Trump paid TSA agents while Congress was gridlocked. Can he do that?


President Donald Trump’s creative funding solution to bypass congressional gridlock might ease multi-hour airport security lines in the short-term. However, it relies on a legal rationale that is more complex and contested than the White House’s framing suggests, which analysts say erodes congressional budget powers.

The president’s executive action on Friday declared the lack of funding for Transportation Security Administration employees and the mess it created at major airports “an emergency situation compromising the Nation’s security.” By Monday, the agency announced most of its agents had been paid.
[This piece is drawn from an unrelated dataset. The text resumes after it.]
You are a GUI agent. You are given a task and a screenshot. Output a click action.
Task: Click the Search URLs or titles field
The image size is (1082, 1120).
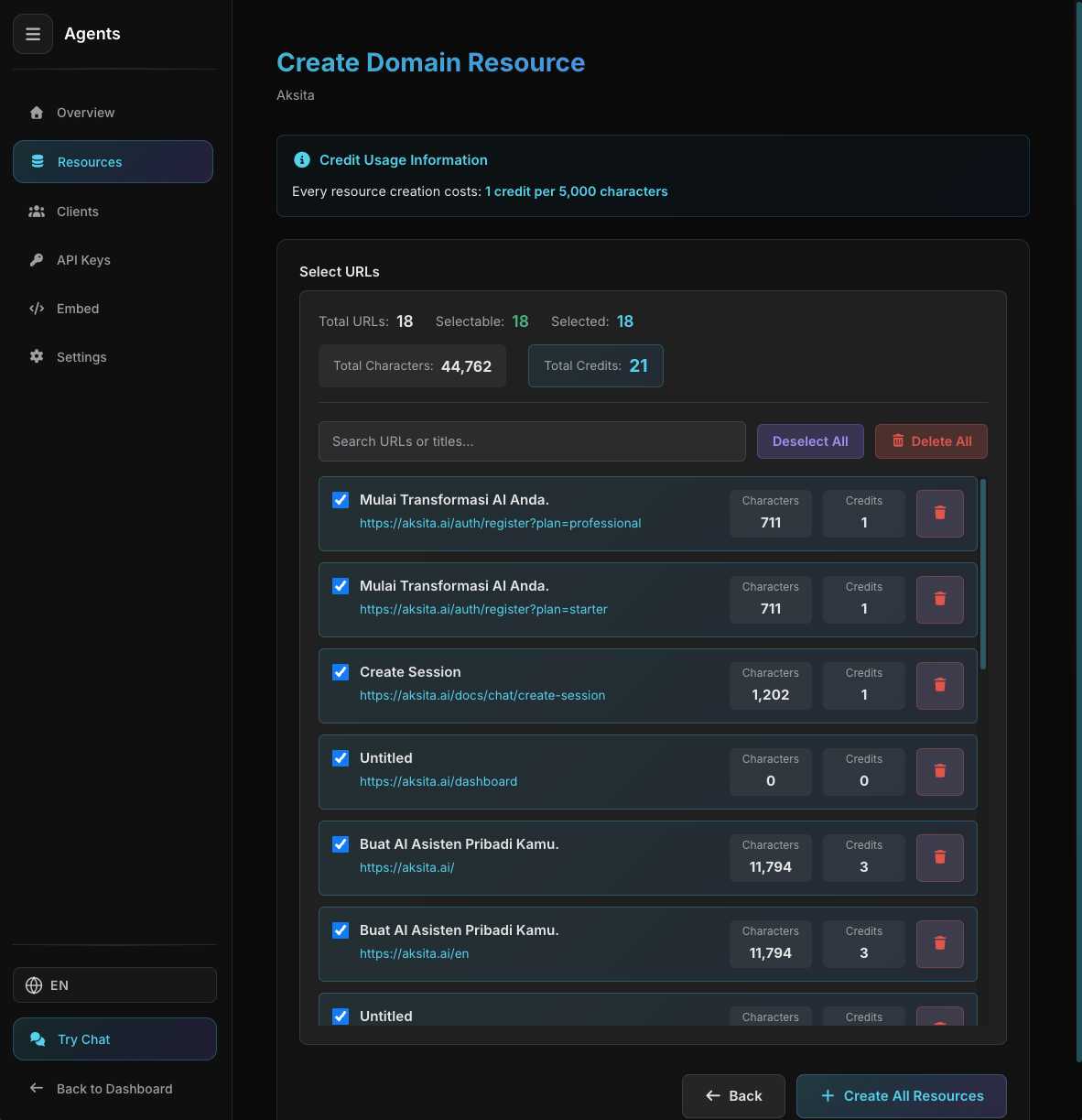pyautogui.click(x=532, y=440)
The memorandum had instructed the budget office to find other funds within the Department of Homeland Security that could be used to pay airport security agents. The hitch is that the Constitution gives spending authority to Congress. Mr. Trump is not the first president to try pushing the boundaries of the executive’s role in directing government funding.

Why We Wrote This

President Donald Trump used an executive memorandum to get around congressional gridlock and pay airport security workers. But the Constitution gives the legislative branch exclusive responsibility to appropriate funds, a power presidents of both parties have eroded.

In effect, money can only be spent for the purposes spelled out by the legislative branch, and presidents cannot shuffle funds from one purpose to another without congressional authorization, according to U.S. law.

“The president’s allies in Congress seem happy to see him do this even though it does erode their power in the long run, which means more and more power accumulating in the executive branch,” says Zachary Price, a professor at the University of California College of the Law in San Francisco. Mr. Price wrote an academic article in February reviewing the history of spending tussles between Congress and the executive branch.

The Friday memorandum does not say which DHS accounts will be used. The most likely source is a $10 billion fund set up under the One Big Beautiful Bill Act that was established to keep DHS agencies running if Congress could not agree on funding. The act is vague about the purposes the fund can be used for, noting that the money can be used “for reimbursement of costs incurred in undertaking activities in support of the Department of Homeland Security’s mission to safeguard the borders of the United States.”